The second stage consultation will also consider, as a separate issue, the secondary listing of companies with WVR structures. The Exchange will also seek feedback on whether the current prohibition on secondary listing for companies with a Greater China "centre of gravity" should be relaxed to a certain extent (Note 2).
The Conclusions to the Concept Paper can be downloaded from the HKEx website.

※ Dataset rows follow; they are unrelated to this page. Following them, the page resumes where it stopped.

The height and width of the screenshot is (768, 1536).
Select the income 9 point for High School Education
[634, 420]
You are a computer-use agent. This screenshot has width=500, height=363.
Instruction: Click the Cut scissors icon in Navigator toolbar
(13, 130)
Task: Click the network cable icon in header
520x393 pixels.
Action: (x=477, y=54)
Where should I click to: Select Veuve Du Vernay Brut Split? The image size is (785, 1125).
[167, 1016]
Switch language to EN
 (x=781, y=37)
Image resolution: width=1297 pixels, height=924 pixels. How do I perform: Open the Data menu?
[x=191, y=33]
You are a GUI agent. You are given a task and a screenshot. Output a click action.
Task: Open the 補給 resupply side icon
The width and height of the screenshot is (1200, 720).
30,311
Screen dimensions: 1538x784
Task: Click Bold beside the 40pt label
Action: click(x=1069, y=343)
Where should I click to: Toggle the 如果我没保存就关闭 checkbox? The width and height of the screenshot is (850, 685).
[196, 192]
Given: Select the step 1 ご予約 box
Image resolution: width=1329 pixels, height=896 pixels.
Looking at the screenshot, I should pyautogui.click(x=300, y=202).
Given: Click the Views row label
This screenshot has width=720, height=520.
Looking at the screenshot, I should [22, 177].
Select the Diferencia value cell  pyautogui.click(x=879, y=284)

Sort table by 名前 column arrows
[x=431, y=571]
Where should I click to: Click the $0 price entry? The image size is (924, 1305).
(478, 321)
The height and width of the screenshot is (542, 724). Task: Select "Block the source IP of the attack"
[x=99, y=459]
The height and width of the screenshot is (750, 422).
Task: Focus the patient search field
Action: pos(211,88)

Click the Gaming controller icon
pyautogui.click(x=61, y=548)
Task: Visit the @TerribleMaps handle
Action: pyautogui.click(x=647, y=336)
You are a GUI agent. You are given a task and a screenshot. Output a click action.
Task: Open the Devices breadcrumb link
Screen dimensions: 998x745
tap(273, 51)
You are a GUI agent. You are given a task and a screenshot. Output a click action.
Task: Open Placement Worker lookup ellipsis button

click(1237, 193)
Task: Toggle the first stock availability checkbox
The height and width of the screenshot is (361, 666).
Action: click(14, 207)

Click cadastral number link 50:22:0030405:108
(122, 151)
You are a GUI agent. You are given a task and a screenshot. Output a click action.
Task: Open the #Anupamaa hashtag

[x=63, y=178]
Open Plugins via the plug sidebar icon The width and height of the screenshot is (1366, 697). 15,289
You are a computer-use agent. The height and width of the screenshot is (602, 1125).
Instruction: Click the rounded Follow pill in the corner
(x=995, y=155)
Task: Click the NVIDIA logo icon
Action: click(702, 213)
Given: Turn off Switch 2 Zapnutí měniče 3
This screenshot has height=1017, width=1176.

Main Board Listing Rule 8.11 (GEM Listing Rule 11.25) states:
"The share capital of a new applicant must not include shares of which the proposed voting power does not bear a reasonable relationship to the equity interest of such shares when fully paid ("B Shares"). The Exchange will not be prepared to list any new B Shares issued by a listed issuer nor to allow any new B Shares to be issued by a listed issuer (whether or not listing for such shares is to be sought on the Exchange or any other stock exchange) except:-
||in exceptional circumstances agreed with the Exchange; or
in the case of those listed companies which already have B shares in issue, in respect of further issues of B Shares identical in all respects with those B Shares by way of scrip dividend or capitalisation issue, provided that the total number of B Shares in issue remains substantially in the same proportion to the total number of other voting shares in issue as before such further issue."
||This is the prohibition on companies with a "centre of gravity" in Greater China secondary listing on the Exchange.Various factors are taken into account to determine this "centre of gravity" including place of headquarters, operations and nationality of management (see Joint Policy Statement Regarding the Listing of Overseas Companies (27 September 2013), paragraphs 94 and 95).